Auriez-vous voulu rester maire de Pau, si vous étiez devenu ministre ?

J’aurais essayé oui. La loi le permet. C’est une folie de croire que l’on ne peut gouverner la France que depuis Paris. Je pense qu’on s’est trompé sur l’interdiction du cumul des mandats. Si la province est aussi absente des cercles de pouvoir, c’est en partie pour cela. L’élu local et l’élu national se renforcent l’un l’autre. On est meilleur élu local si on joue un rôle national.
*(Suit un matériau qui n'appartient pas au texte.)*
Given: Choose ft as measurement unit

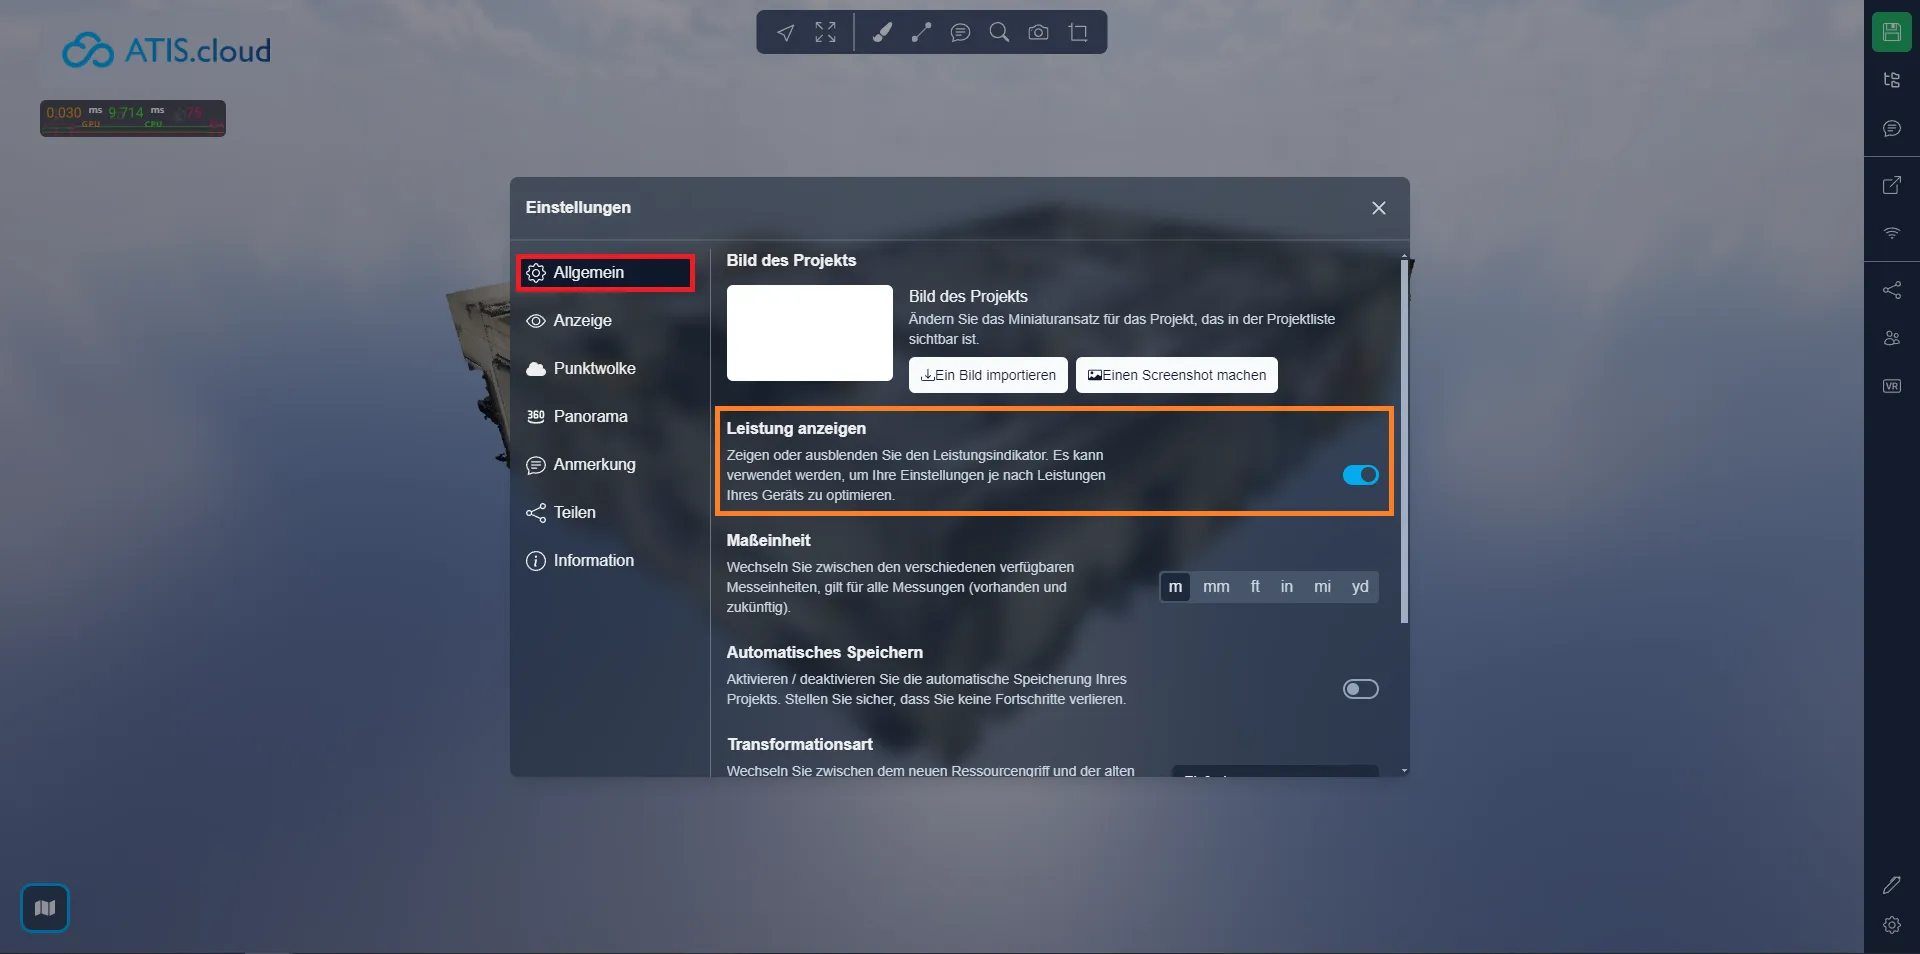Looking at the screenshot, I should 1255,587.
Et on joue un rôle national plus juste et plus pertinent si on est enraciné dans la vie locale.

Pensez-vous et voulez-vous dorénavant dégager davantage de temps pour la ville de Pau, vous concentrer sur la province plutôt que sur Paris ?

Je dégage déjà tout le temps qu’il faut pour la ville de Pau ! Croyez-vous que j’aurais trouvé 70 millions pour l’hôpital, si je ne m’étais pas occupé de la ville de Pau dans mes fonctions nationales ? Croyez-vous qu’on aurait obtenu 100 millions pour Saragosse, toutes les opérations en centre-ville, les moyens et l’influence qui ont permis le Foirail, le rayonnement culturel, les moyens de sécurité ? Croyez-vous que tout cela tombe du ciel. Je consacre à la fois tout le temps nécessaire à la ville de Pau et tout le temps qu’il faut aux enjeux nationaux. Un citoyen ne divise pas sa responsabilité. Le local et le national ne se divisent pas. En vérité, chaque citoyen, chacun d’entre nous, nous sommes tous un peu, pour notre part responsables de la République, autant que le président et les ministres. 

Robert Badinter : “Cet homme parlait de l’essentiel”
“Robert Badinter était un repère et un inspirateur non seulement pour nos combats en matière de justice (c’était un grand avocat et le garde des Sceaux qui a porté l’abolition de la peine de mort”, mais aussi un repère en matière de démocratie, a réagi François Bayrou, alors qu’on venait d’apprendre son décès. Il défendait ces principes qui nous permettent de vivre ensemble. Il défendait les piliers de la République. Et puis c’était un homme d’engagement qui avait le courage de se battre pour ses indignations. Enfin, c’était un homme de culture pour qui le combat politique était enraciné dans une philosophie. On avait l’impression, quand on était avec lui, que cet homme parlait de l’essentiel.”